Anche quest'anno l'altopiano di Asiago è stato il mio rifugio dalla canicola e dall'afa e mi ha regalato bellissimi momenti in MTB tra boschi e strade militari.
In due mesi sono riuscito a fare 6 uscite, per circa 160 km e 3.300 metri di dislivello, ma quello che più conta sono le ore passate con la mia amata LUPA in mezzo alla natura a contemplare panorami magnifici.

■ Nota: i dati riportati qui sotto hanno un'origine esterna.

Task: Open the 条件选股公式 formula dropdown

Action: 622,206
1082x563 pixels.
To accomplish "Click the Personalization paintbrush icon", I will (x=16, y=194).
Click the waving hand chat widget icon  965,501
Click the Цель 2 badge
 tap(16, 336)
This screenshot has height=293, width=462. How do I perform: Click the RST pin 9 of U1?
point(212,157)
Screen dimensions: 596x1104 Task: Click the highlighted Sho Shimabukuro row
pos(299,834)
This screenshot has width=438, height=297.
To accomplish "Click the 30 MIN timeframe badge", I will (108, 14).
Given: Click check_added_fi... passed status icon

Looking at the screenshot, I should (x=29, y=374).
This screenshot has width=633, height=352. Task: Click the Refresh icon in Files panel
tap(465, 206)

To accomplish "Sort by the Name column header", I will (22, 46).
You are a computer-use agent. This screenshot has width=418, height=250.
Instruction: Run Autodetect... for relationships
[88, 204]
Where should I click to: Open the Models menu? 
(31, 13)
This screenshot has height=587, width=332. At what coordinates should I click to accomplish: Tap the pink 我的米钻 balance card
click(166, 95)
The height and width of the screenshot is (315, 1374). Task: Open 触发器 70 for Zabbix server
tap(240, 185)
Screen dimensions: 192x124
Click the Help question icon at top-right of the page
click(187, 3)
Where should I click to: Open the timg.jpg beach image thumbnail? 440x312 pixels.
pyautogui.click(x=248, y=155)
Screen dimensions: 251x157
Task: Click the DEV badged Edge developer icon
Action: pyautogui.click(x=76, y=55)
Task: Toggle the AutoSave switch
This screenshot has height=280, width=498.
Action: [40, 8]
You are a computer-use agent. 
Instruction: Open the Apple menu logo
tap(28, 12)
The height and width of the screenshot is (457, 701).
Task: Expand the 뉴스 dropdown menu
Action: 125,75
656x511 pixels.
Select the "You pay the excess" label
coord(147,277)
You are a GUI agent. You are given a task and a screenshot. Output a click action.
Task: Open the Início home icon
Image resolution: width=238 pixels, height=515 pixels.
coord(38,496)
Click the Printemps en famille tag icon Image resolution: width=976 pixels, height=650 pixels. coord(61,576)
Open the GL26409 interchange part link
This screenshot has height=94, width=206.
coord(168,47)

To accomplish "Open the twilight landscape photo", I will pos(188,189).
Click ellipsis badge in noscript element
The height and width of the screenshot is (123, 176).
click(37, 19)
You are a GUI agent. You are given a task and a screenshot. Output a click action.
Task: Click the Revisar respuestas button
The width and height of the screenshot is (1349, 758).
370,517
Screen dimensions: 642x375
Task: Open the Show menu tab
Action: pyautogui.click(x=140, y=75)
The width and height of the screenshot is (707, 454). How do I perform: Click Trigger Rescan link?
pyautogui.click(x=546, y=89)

Del resto qui è dove tutto è cominciato, o meglio RI-cominciato: dopo aver quasi accantonato la bici da strada (per la noia, i pericoli del traffico, il fatto che più di ogni altra specialità la bici da strada richiede, per poterne apprezzarne l'uso, un allenamento elevato), è stato proprio in occasione di un periodo di villeggiatura a Gallio, nel 2005/2006 che ho scoperto il piacere dei giri in mountain bike e da allora... non sono più sceso di sella!
Oltre ad aver battuto palmo a palmo la zona sud dell'altopiano e tutto ciò che ruota attorno al giro delle Malghe (Bar Alpino, Bocchetta Pau, Malga Serona, Monte Corno...), una zona per me è nuova e godibilissima è stata quella sopra Tresche Conca. Proseguendo oltre la chiesa del paese si supera Malga Roccolo e dopo 3-4 chilometri si arriva a Forte Punta Corbin. Qui mi sono concesso una visita turistica: anche se sono testimonianze di oltre cento anni fa, questi luoghi mi lasciano sempre rattristato a pensare quanti giovani sfortunati hanno vissuto l'esperienza della guerra e hanno dato la vita per combattere contro i loro simili, messi l'uno contro l'altro da governanti e generali senza un minimo rispetto per l'umanità.
Mentre quasi tutti i giri sono stati votati al relax e al puro godimento di pedalare al fresco su sterrate e strade militari mai proibitivi, una giornata l'ho voluta dedicare ad un giro più impegnativo.
Partito da Cesuna ho raggiunto, sopra Camporovere, il forte Interrotto (alcuni tratti parecchio duri) e poi proseguito per il Monte Moschiag. Ridisceso sulla sterrata che porta a Malga Gambarara, arrivato alla malga mi sono concesso una coca e un dolcetto, nonostante fossi ben fornito di barrette e paninetti. Dopo la sosta altri 150 metri di dislivello per superare il monte Zingarella e trovarmi dall'altra parte, sulla valle del Nos e la strada che costeggia lo Zebio. Da qui lunga discesa e planata (è proprio il caso di dirlo!) verso l'aeroporto di Asiago e ritorno a Cesuna (40 Km per 1.050 metri di dislivello in totale).
Bisogna confermare che l'altopiano è veramente il paradiso per le mountain bike... non so quante e-bike ho incontrato lungo i percorsi, anche intere famiglie e persone di ogni età. Ormai l'elettrico ha permesso a tutti di percorrere queste strade anche con disllivelli e pendenze notevoli. Io resisto con la mia Lupa e continuo a scalare quello che le mie gambe mi permettono di fare. Non ho nulla contro le e-bike, anzi credo che un giorno passerò anch'io a questo mezzo, ma per me, quello che fa la differenza è il tempo che posso trascorrere in sella: se a parità di tempo riesco a fare qualche chilometro in più grazie al motore, non mi cambia nulla circa la soddisfazione ed il piacere di quel giro. Se mi dicessero che con l'e-bike avrei anche un solo giorno in più a settimana da poter passare in bici, la prenderei subito! ma purtroppo non è così.
Pertanto mi tengo la mia piccola soddisfazione di salire fino a dove le mie sole gambe me lo permettono, io e la Lupa che, anche se silenziosa e "meccanica", sento come una parte viva di me stesso.